TL;DR
- FullDAS is a 2D erasure code based DAS construct with cell-level messaging, aiming to scale blob count to the 200+ range. It is based on two pipelined phases: dispersal to custody, and sampling from custody, minimising diffusion delay in both components.
- FullDASv2 is showing how to combine FullDAS with EL blob diffusion (getBlobs), EL blob encoding, and RLNC coding.
- FullDASv2 with getBlobs improves local building and bandwidth efficiency further, allowing reconstruction even in case of a sharded or segmented mempool. The combination also allows blocks mixing both private and public blobs to benefit from getBlobs.
- We propose a new version of getBlobs (v3) with a streaming interface to make the synergies even better.
- EL blob encoding has the same effect as in PeerDAS, removing some of the computational burden from the block builder and from nodes using getBlobs.

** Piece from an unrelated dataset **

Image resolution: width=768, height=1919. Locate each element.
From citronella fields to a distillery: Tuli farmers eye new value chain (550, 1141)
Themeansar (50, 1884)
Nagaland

- The use of RLNC (Random Linear Network Coding), instead of the 2D RS code is an option, but it comes with compromises, as we could loose the benefits of row/column repair, the latency benefits of cell-level pipelining from custody to sampling, or even that possibility of using p2p redistribution efficiently. We discuss several design alternatives, with their respective pros and cons.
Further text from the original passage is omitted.